> Collected data entries
+--

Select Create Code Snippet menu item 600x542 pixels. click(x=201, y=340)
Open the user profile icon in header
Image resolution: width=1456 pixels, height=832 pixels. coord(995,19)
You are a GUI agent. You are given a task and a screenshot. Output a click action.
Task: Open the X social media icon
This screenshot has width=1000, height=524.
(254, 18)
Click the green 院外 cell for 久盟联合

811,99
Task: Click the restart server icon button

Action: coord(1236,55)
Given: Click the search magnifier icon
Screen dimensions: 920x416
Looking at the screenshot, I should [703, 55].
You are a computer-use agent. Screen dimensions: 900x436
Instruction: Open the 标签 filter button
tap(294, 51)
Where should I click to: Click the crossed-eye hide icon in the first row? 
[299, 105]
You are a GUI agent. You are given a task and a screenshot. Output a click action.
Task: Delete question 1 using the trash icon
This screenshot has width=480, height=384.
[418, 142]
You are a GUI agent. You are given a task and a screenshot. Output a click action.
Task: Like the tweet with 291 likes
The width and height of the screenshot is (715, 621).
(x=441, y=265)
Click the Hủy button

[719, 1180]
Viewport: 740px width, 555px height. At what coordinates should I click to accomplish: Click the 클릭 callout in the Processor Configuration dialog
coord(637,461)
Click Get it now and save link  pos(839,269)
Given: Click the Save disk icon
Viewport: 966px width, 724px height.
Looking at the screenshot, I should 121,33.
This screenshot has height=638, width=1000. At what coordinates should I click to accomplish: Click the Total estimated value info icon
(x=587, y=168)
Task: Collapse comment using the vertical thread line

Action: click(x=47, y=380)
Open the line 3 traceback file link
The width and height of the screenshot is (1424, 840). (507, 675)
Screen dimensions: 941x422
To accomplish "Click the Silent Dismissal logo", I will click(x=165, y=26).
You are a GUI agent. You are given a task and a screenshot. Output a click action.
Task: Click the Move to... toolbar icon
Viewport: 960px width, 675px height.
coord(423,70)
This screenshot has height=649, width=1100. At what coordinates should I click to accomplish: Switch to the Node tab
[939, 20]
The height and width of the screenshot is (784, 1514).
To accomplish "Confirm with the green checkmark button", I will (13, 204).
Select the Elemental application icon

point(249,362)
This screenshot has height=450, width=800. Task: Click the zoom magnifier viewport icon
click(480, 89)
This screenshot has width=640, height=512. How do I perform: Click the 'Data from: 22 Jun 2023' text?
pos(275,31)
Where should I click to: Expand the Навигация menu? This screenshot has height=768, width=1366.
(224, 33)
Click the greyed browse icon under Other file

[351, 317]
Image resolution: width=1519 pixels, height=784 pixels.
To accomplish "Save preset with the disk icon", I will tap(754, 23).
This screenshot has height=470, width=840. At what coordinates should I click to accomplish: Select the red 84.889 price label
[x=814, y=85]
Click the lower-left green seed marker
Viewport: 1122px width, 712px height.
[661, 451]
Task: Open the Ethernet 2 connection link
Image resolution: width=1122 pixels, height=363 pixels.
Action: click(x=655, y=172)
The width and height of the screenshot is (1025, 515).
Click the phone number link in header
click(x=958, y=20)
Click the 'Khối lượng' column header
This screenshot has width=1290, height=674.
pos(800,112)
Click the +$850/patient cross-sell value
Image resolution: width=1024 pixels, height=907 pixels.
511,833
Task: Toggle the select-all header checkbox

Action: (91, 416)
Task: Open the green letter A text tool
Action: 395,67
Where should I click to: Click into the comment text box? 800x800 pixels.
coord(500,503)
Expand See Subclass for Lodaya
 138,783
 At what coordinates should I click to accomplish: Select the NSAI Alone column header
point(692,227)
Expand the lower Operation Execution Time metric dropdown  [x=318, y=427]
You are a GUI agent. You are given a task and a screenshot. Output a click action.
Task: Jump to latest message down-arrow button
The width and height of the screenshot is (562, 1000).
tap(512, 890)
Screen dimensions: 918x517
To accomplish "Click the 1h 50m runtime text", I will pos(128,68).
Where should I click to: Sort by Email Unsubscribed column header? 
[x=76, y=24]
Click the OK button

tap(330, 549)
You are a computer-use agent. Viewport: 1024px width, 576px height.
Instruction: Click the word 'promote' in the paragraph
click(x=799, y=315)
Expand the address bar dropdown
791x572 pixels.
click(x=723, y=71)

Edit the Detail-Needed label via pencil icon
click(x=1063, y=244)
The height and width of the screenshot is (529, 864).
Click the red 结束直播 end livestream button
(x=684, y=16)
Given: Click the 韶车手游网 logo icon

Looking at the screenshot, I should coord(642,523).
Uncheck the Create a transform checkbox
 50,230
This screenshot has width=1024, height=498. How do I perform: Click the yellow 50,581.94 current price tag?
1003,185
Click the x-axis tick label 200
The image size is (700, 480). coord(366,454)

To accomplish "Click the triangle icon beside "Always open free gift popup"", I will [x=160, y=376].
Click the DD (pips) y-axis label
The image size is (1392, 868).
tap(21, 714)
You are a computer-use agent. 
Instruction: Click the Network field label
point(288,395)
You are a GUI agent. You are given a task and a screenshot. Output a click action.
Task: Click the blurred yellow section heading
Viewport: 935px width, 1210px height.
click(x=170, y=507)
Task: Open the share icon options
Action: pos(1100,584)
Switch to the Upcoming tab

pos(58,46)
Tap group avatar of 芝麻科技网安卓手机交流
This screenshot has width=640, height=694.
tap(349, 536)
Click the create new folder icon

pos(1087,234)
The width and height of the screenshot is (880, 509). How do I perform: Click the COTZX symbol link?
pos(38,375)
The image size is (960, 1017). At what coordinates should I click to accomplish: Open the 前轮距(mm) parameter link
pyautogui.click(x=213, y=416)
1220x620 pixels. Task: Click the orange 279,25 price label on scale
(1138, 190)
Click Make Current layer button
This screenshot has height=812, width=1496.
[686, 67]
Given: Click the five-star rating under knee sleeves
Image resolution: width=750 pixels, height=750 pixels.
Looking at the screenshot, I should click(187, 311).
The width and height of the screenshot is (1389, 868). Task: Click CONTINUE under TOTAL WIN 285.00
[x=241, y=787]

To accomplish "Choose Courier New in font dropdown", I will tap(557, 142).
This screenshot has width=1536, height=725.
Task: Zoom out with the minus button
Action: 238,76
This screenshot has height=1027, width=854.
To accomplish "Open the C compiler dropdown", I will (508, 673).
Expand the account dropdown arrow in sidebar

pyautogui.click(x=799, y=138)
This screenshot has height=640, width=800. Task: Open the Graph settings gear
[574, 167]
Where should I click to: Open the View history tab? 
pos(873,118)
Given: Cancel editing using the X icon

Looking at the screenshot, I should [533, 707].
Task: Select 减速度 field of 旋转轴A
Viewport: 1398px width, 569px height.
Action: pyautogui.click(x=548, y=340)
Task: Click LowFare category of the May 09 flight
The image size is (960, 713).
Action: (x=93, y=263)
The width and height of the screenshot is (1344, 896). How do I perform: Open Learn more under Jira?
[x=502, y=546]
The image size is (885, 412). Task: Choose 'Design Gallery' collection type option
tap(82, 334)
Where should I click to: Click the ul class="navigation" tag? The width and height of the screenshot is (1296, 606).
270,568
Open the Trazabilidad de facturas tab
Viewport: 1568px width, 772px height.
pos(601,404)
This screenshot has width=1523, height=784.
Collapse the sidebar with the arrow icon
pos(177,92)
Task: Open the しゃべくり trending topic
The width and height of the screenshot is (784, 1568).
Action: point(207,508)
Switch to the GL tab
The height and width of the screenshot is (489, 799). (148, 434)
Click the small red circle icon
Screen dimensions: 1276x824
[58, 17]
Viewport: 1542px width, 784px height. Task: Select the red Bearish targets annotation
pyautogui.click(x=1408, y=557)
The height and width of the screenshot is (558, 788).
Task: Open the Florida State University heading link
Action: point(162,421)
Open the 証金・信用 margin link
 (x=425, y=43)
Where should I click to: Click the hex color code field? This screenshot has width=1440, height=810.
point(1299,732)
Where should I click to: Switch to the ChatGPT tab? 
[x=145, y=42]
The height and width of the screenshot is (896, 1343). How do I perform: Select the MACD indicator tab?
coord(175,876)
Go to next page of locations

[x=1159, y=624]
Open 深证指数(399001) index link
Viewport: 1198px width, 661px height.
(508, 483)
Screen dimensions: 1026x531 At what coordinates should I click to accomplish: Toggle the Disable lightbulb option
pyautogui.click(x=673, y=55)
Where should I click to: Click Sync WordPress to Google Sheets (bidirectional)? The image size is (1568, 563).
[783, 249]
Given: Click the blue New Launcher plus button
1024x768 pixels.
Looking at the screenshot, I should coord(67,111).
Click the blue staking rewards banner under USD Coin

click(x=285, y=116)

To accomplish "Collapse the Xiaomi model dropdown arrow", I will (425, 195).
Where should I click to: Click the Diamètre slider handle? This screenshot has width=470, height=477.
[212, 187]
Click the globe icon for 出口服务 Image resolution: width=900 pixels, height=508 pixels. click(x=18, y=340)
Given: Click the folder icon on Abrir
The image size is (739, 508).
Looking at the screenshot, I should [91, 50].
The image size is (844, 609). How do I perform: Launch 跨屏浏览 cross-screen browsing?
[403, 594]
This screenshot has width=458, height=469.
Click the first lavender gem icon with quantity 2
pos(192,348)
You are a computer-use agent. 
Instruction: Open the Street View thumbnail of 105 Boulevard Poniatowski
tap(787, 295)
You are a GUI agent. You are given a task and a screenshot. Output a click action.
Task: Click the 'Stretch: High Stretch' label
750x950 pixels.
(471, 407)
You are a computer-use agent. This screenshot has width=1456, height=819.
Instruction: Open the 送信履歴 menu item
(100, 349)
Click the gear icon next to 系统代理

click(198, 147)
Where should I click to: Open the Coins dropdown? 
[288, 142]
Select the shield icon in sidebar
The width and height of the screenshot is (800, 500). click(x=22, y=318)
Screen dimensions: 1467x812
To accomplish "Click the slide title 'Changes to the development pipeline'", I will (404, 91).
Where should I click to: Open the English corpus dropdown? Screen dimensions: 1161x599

+--

> Aim of the exercise
Above are some records; copy exactly the lines from the one with "You are a computer-use agent. Screen" through the one with "Task: Delete question 1 using the trash icon", both included, and no others.

> Task result
You are a computer-use agent. Screen dimensions: 900x436
Instruction: Open the 标签 filter button
tap(294, 51)
Where should I click to: Click the crossed-eye hide icon in the first row? 
[299, 105]
You are a GUI agent. You are given a task and a screenshot. Output a click action.
Task: Delete question 1 using the trash icon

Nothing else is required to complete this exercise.